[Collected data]
***
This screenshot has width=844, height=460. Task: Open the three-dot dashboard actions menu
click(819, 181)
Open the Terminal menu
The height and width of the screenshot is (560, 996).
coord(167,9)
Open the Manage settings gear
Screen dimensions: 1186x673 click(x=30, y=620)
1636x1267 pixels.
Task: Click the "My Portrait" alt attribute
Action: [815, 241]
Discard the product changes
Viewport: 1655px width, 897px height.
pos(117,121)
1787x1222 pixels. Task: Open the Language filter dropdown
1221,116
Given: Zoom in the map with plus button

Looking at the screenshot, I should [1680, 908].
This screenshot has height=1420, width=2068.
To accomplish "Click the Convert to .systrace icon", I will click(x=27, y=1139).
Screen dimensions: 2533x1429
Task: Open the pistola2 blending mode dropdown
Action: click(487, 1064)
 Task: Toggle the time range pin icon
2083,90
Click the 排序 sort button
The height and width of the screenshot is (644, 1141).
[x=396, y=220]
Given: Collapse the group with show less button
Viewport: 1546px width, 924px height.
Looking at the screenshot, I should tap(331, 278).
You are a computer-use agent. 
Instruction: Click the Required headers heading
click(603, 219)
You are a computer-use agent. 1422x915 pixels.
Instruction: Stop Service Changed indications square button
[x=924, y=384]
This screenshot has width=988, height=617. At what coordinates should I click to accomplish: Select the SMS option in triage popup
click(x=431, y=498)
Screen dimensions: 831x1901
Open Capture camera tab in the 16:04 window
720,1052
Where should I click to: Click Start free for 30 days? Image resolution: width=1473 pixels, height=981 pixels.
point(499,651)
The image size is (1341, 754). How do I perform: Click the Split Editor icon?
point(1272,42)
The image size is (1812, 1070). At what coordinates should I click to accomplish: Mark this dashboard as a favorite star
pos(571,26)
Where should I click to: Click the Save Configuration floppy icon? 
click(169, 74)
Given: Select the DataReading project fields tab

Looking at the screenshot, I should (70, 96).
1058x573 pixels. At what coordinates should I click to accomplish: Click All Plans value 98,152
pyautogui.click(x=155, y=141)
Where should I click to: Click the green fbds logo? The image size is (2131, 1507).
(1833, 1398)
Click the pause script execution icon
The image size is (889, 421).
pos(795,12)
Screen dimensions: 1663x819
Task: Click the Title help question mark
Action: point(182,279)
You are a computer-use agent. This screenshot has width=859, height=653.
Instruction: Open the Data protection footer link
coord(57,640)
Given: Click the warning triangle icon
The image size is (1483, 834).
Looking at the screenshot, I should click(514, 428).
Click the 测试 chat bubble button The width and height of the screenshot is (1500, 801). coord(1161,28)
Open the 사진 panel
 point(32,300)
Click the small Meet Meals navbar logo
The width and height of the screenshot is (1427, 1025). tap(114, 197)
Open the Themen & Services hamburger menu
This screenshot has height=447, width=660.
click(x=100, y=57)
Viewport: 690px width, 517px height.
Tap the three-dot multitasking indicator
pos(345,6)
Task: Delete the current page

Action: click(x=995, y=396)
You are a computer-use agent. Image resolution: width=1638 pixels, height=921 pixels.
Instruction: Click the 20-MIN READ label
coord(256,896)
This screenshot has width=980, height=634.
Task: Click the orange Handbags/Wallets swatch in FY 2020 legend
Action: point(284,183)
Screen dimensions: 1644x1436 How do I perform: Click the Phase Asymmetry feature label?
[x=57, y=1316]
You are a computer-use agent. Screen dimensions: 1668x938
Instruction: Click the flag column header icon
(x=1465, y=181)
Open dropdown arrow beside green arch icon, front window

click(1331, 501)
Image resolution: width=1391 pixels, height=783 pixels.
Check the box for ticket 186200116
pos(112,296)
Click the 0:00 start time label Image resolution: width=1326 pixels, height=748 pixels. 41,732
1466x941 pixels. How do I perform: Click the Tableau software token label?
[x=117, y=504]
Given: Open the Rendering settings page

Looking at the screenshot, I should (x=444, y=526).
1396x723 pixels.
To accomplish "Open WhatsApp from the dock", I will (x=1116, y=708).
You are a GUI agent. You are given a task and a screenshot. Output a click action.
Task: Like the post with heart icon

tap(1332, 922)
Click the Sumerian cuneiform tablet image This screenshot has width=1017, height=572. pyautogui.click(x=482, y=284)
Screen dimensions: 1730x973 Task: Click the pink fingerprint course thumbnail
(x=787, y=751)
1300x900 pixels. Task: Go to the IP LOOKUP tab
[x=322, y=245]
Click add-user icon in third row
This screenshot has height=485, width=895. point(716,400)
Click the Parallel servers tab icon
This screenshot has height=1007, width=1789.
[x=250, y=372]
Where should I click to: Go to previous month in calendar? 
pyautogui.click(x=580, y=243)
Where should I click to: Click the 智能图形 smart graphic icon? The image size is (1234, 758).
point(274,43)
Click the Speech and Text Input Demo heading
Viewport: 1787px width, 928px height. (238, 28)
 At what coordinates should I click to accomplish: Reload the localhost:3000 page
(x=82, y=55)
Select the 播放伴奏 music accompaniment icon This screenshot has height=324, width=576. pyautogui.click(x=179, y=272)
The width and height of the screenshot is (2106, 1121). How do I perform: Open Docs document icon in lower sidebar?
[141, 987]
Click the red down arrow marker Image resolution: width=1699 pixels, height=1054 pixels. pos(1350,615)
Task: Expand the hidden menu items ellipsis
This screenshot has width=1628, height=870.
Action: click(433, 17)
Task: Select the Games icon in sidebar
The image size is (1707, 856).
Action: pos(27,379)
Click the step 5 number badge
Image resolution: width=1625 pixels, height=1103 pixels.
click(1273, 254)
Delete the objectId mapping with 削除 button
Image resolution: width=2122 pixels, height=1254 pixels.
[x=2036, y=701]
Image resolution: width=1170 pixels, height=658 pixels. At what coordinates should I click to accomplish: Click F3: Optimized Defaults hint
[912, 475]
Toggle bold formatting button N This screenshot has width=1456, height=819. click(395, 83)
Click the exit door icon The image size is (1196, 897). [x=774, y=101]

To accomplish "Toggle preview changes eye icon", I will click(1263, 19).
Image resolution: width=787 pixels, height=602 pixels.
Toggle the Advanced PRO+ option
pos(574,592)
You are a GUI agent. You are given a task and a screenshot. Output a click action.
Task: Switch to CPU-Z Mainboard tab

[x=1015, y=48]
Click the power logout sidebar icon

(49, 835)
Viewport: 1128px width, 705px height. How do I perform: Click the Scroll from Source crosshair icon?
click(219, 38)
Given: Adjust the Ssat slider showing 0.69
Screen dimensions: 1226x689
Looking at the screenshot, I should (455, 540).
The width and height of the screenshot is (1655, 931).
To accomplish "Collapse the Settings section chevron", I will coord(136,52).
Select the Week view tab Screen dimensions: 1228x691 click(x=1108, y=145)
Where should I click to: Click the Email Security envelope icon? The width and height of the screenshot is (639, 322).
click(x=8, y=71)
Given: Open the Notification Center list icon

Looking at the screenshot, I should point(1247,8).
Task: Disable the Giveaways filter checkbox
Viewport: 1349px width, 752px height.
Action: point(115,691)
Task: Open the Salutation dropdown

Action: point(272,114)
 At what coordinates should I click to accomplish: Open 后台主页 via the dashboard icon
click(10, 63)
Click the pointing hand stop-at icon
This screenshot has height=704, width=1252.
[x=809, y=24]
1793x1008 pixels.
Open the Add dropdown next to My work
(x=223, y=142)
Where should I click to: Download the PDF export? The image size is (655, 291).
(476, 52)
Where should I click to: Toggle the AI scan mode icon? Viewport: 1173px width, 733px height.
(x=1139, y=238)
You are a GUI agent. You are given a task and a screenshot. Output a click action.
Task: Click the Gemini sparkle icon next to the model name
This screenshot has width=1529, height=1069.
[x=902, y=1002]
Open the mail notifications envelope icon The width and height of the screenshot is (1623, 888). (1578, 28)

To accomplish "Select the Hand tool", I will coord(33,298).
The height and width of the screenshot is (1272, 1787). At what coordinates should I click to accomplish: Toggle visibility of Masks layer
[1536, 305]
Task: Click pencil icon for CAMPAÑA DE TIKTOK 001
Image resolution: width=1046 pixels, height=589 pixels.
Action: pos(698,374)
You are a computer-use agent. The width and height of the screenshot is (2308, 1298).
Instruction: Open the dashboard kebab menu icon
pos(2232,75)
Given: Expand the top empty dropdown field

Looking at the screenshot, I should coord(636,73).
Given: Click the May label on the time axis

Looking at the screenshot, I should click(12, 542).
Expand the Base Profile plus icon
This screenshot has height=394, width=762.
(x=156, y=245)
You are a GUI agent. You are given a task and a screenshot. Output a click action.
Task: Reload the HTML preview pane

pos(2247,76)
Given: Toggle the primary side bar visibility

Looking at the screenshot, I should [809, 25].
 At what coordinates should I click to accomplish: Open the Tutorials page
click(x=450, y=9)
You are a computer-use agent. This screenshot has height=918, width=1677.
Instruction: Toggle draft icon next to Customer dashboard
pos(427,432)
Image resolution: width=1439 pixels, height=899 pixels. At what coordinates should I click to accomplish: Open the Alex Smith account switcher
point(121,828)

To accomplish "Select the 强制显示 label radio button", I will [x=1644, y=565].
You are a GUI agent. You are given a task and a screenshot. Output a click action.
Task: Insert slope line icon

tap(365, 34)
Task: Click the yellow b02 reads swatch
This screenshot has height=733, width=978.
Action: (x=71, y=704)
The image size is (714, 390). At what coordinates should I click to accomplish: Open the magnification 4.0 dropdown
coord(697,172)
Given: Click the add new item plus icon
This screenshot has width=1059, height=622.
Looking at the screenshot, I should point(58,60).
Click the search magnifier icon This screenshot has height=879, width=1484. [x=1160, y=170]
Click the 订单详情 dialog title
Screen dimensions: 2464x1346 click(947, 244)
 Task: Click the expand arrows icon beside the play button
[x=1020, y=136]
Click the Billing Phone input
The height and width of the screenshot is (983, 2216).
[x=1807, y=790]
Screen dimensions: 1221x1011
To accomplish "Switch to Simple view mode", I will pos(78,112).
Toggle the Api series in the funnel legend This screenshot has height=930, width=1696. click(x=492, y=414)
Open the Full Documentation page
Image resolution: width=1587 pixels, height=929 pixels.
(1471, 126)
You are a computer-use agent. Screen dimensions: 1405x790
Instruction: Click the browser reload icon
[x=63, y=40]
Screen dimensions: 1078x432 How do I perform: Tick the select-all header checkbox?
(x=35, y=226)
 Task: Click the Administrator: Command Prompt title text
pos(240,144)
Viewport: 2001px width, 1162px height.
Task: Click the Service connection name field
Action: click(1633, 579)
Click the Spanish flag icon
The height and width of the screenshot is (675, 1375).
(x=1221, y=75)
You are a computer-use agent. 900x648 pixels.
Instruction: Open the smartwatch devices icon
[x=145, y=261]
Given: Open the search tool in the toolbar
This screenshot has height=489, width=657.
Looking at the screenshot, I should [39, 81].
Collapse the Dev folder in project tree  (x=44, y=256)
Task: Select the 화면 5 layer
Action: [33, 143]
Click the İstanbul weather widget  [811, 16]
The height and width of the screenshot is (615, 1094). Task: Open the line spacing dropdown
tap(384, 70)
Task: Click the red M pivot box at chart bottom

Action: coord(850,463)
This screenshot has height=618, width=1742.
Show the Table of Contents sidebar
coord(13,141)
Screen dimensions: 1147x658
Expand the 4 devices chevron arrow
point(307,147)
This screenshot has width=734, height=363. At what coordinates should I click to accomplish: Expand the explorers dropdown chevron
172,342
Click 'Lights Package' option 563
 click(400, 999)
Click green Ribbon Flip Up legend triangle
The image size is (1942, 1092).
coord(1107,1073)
***
Task to carry out
Nothing but the lines from the one with "This screenshot has height=489, width=657." through the final line of the data above should be output, exactly as written.

Task result
This screenshot has height=489, width=657.
Looking at the screenshot, I should [39, 81].
Collapse the Dev folder in project tree  (x=44, y=256)
Task: Select the 화면 5 layer
Action: [33, 143]
Click the İstanbul weather widget  [811, 16]
The height and width of the screenshot is (615, 1094). Task: Open the line spacing dropdown
tap(384, 70)
Task: Click the red M pivot box at chart bottom

Action: coord(850,463)
This screenshot has height=618, width=1742.
Show the Table of Contents sidebar
coord(13,141)
Screen dimensions: 1147x658
Expand the 4 devices chevron arrow
point(307,147)
This screenshot has width=734, height=363. At what coordinates should I click to accomplish: Expand the explorers dropdown chevron
172,342
Click 'Lights Package' option 563
 click(400, 999)
Click green Ribbon Flip Up legend triangle
The image size is (1942, 1092).
coord(1107,1073)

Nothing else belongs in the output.